Note: The outcomes discussed above are not guaranteed. If your business is going downhill, taking the loan only increases your financial burden.
Bad Debt
Automobile Loans
Yes, you acquire an asset – your vehicle and it’ll help you get to work. However, the automobile loan can be categorised as a bad debt depending on the type of vehicle you buy. For instance, a new car depreciates and loses value to minute you drive out of the dealership. This makes the loan a grey area for debt.
Moreover, you’re paying interest (for years) on an asset that is falling in value right from the start.

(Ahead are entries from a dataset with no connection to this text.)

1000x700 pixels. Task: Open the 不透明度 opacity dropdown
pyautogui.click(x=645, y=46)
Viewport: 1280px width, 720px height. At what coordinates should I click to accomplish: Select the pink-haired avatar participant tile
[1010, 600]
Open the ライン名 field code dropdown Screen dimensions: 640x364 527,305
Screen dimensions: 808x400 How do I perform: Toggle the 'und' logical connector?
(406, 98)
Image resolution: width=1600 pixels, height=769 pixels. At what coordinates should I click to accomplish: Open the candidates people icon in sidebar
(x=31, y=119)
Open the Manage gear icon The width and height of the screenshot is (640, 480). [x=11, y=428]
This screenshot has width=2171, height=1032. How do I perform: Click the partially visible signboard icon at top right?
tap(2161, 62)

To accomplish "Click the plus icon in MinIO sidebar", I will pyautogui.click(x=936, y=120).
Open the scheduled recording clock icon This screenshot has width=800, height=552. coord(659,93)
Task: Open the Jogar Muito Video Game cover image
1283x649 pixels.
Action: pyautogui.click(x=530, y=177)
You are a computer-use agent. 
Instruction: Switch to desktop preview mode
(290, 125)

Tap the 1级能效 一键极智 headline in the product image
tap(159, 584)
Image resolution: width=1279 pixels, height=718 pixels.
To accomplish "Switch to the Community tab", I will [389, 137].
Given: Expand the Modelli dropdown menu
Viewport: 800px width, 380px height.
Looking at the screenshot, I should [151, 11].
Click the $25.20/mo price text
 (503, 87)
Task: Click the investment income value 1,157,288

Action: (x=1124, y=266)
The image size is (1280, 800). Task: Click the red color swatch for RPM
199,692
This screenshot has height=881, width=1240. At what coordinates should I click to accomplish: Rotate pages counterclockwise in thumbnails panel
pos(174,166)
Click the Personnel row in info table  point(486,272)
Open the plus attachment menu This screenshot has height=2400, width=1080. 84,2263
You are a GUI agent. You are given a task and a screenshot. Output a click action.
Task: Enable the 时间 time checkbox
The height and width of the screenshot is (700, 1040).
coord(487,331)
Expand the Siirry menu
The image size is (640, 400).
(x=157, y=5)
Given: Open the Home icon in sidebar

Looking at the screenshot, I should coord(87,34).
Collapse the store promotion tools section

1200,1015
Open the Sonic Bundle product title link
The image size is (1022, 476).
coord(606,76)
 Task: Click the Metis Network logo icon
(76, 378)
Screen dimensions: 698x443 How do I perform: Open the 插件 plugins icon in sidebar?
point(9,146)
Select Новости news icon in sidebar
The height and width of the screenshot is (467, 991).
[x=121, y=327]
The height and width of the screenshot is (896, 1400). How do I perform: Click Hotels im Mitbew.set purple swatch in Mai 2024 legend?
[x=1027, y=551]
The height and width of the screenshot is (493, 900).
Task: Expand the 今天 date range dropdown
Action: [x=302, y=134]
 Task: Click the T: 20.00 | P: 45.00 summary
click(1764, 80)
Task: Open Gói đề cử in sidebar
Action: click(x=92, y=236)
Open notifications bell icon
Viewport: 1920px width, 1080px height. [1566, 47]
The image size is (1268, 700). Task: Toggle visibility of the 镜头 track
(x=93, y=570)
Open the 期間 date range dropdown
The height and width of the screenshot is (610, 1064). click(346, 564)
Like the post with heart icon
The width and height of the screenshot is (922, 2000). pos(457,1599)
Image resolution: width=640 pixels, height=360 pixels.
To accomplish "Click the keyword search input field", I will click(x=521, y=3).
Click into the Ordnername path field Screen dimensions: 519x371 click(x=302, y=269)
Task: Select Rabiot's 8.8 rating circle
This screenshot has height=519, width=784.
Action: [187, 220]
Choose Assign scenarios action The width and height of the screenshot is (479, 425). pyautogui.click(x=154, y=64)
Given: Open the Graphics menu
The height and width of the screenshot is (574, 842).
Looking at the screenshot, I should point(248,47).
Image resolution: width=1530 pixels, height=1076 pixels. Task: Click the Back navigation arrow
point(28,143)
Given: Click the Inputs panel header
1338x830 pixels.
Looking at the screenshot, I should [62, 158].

Note: To be fair, a car if needed is a sensible investment so, pay as much as you can upfront.
Personal Loans
A high-interest loan which makes it difficult to repay, putting you in a harmful financial situation. Before you know it you end up having way too many credit card debts and you’re spending money you don’t have. Aside from credit card debt, personal loans are taken to pay for things like home renovations and holidays. It’s a financial trap that hurts your pockets.
Credit Card Debt
The worst kind of debt with the highest interest. It is considered “bad” as it’s tied to buying items with no lasting value – clothes, food. Using debt to purchase everyday items will leave you in a sticky financial situation. Additionally, it reinforces a bad habit of spending money before you have it. The interest rates are the silent killer. If you’re unable to pay off the monthly debt in full, the heavy interest rates can prolong the debt payment.
Choosing the Right Debt
Protect your future self by being prudent with the types of debt you take on. Tackle the bad debts first – they are more costly and hold no value. Make sure you’re not overloaded with debt, be it good or bad. Remember, if it hurts your financial health, then even a good debt can easily go bad. The idea is to leverage debt for a better life.